Bakın, sistem ne diyor? Ya, bu sistem, yeni kurulan sistem diyor ki: "Artık, bunu Hükûmet hazırlamaz; milletvekili, Parlamento hazırlar." Yok, yapamaz da bunu çünkü Parlamentoda bununla ilgili bir altyapı da hazırlanmadı. Yani bunu milletvekilinin yapabilmesi için bir defa milletvekilinin kafasında bir politika fikrinin olması lazım. Yani bu ülkenin işte sanayisiyle ilgili, tarımıyla ilgili, ne bileyim, enerji sektörüyle ilgili kafasında bir fikir olacak; o fikri bir kanun teklifine, bir politikaya dönüştürecek, projeksiyonlarını yapacak, rakamsal altyapısını, etki analizlerini yapacak bir Meclis içerisinde bir altyapının olması lazım, kurumsal altyapının olması lazım. Başından itibaren söylüyorum yani bunu ta 2017'den itibaren söylüyorum. Ya, gelin, bakın, burada, o zaman bizim eski Devlet Planlama Teşkilatına benzer sektörler kurmamız lazım Meclisin içerisinde; burada sanayi sektörü uzmanın olması lazım yani enerjiyle ilgili bir kanun teklifi hazırlayacaksam Meclisin enerji uzmanlarıyla oturup konuşabilmem lazım. Ancak bu böyle olur ama bunların hiçbirisi yapılmadı. Ne yapıldı? İşte "Şu ibare, şu ibare olarak değiştirilmiştir."

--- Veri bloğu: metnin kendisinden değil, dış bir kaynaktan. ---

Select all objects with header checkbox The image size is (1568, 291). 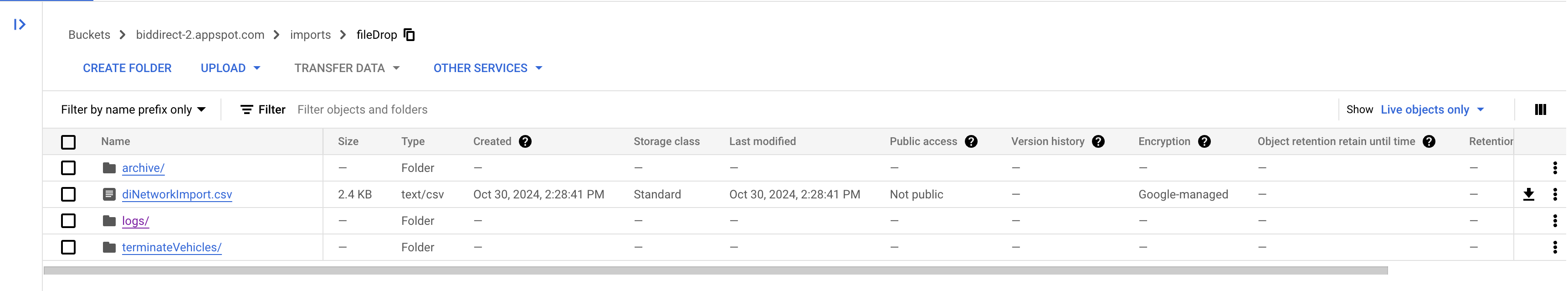68,142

Şimdi, mesela, bir örnek daha verelim, atamalarla ilgili. Değerli arkadaşlar, eskiden de vardı? Diyelim ki üçlü kararnameli atamalar var. İşte, bakan, başbakan, Cumhurbaşkanı veya bakanlar kurulu kararıyla atanan görevler vardı; işte, TÜİK Başkanı veya -kendim atandığım için söyleyeyim- İç Denetim Koordinasyon Kurulu üyeleri bakanlar kurulu kararıyla atanırdı, bütün bakanların imzası aranırdı, bir tane bakanın itiraz etmesi durumunda o atama yapılamazdı. Yani sistemin içerisinde, kendi içerisinde bir denge kontrol vardı.

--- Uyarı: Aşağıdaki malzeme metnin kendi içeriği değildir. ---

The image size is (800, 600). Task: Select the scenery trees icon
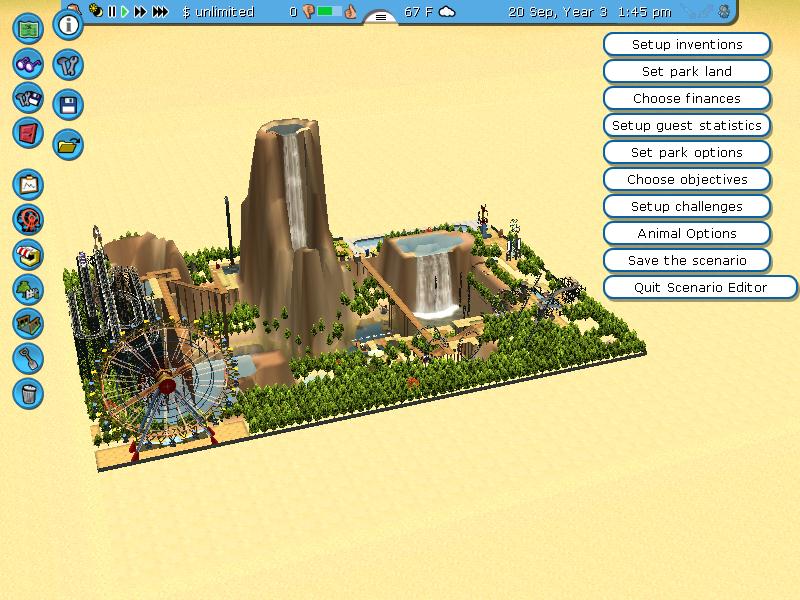[29, 289]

Şimdi, burada, bunların hepsi için sadece Cumhurbaşkanına bu yetkiler verildi. Yani şimdi eskiden Cumhurbaşkanı neydi? Tarafsızdı; başbakan vardı, kendi içerisinde bir denge mekanizması kurulmuştu, dolayısıyla üçlü kararname şeyi çözüyordu. Şimdi, burada başbakan gördüğümüz, bilmem ne gördüğümüz her yeri "Cumhurbaşkanı" olarak değiştirince ne oldu? Artık, bütün atamaları Cumhurbaşkanı yapar hâle geldi. E, belki burada, sistemin ruhuna uygun şekilde daha fazla Parlamentoyu devreye sokmamız gerekirdi bazı atamalarda, değil mi? Mesela, vali, büyükelçi atamalarında. Amerika Birleşik Devletleri'nde nasıl? Büyükelçi atamalarını başkan mı yapıyor? Senatonun onayından geçmiyor mu? Şimdi, eski sistemin kendi içerisinde bir şey vardı. İşte, bakanlar, başbakan vardı ve Cumhurbaşkanı devletin başı olarak, tarafsız birisi olarak, bir siyasi parti mensubu olmayarak bunları kontrol mekanizması... Bakın, yani madem öyle bir sistem değişikliği yapıldı, bunları da yapmak lazımdı, 8'inci yılda hâlâ bunları konuşuyoruz ya!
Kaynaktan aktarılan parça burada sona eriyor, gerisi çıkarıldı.